Présent dans la région depuis les années 1970, Pékin est devenu en cinq ans le troisième bailleur de fonds de l’Océanie, derrière l’Australie et les Etats-Unis, mais désormais devant le Japon ou l’Union Européenne. En 2005, le montant annuel des aides chinoises représentait 33 millions de dollars US (soit 2,6 milliards de francs), il dépasse les 200 millions de dollards par an (plus de 16 milliards de francs) depuis 2007.
Une goutte d’eau dans l’océan des 30 milliards de dollars distribués chaque année par la Chine dans le monde, mais suffisante pour réaffirmer son statut de grande puissance dans la région.
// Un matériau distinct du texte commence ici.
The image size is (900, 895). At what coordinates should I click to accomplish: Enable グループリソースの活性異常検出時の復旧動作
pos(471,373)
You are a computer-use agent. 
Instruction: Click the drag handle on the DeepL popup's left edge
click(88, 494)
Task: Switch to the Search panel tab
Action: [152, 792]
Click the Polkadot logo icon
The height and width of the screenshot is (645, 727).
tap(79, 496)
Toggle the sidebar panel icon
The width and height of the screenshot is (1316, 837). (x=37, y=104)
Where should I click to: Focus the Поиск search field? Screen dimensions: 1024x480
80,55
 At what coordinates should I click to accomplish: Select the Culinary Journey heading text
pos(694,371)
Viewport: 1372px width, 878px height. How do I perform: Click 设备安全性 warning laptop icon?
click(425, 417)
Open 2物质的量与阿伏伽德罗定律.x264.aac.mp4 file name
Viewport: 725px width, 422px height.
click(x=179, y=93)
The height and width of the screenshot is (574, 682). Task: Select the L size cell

Huit (1) des quatorze pays membres du Forum du Pacifique profitent de cette manne, qui porte essentiellement sur des projets d’infrastructures et pèse très lourd sur les économies en voie de développement des petits pays iliens.
Surtout que ces dernières années, la Chine favorise davantage les prêts à taux préférentiels aux dons. Ces derniers représentaient encore un quart de l’aide en 2007, contre moins de 15 % l’an dernier.

Un moyen de pression énorme

En cinq ans, la chine a engagé pour plus de 600 millions de dollars de crédits, le Tonga empruntant l’équivalent d’un tiers de son PIB, les Iles Cook et les Salomons 16 %, Fidji 9 %.
« Jamais ces pays n’auront les capacités financières de rembourser leurs dettes », prévient le Lowy Institute. Le « think tank » australien remet également en cause les conditions imposées aux créanciers, obligés de faire appel à des entreprises et à une main-d’œuvre chinoise.
En jouant la diplomatie du chéquier, la Chine se paye, selon le Lowy Institute, « un moyen de pression énorme sur les pays », en même temps qu’elle assure à bon compte la protection de ses 150 000 ressortissants tout en mettant la main sur les ressources naturelles de la région. Pékin marque également des points importants dans la guerre diplomatique livrée contre Taiwan, au nom de la politique de « la Chine unique ».

(*) Iles Cook, Fidji, Fédération de Micronésie, Niue, Papouasie-Nouvelle-Guinée, Samoa, Tonga, Vanuatu.

 

 

 

Repères

De retour en Papouasie-Nouvelle-Guinée
Longtemps oublié malgré son potentiel minier unique dans la région, le pays vient de recevoir 117 millions de dollars pour la construction de dix conserveries. En accordant 58 % du budget régional de l’année, la Chine espère se rapprocher de Port Moresby, au moment où ses compagnies privées commencent à investir massivement dans le nickel ou le gaz papou.

Les îles Cook récompensées
Récompensé de sa fidélité pour le régime de Pékin depuis 1997, le pays s’est vu crédité en 2009 de 24 millions de dollars pour la réfection de ses routes et de son réseau d’eau. La Chine en profite pour récupérer quelques droits de pêche sur l’une des plus grande Zone économique exclusive (ZEE) du Pacifique. En espérant qu’à l’heure des premières traites, « la Nouvelle-Zélande pourra nous aider », a déjà indiqué Tom Marsters, le vice-Premier ministre des Iles Cook.

Généreuse avec Tonga
Pour détourner le roi de Taiwan, la Chine se montre régulièrement généreuse avec le pays, qui a encore reçu près de 43 millions de dollars l’an passé pour améliorer ses routes. En 2007, il s’était déjà vu attribuer une enveloppe conséquente pour reconstruire la capitale après les émeutes. Tonga a, aujourd’hui, emprunté l’équivalent d’un tiers de son PIB, avec de fortes chances « de ne jamais pouvoir honorer sa dette », estime un ancien ministre des finances du royaume.

Fidji recueillie
Rejeté par les puissances occidentales de la région, le régime du « Commodore » Bainimarama « s’est jeté dans les bras de la Chine », pour reprendre l’expression du Département d’Etat américain. Depuis 2006, l’archipel a emprunté 253 millions de dollars, devenant de loin le premier créancier chinois de la région. Les deux tiers de cette somme sont affectés à la réalisation du projet hydro-électrique de Nadarivatu, initié à l’origine par la Banque Mondiale.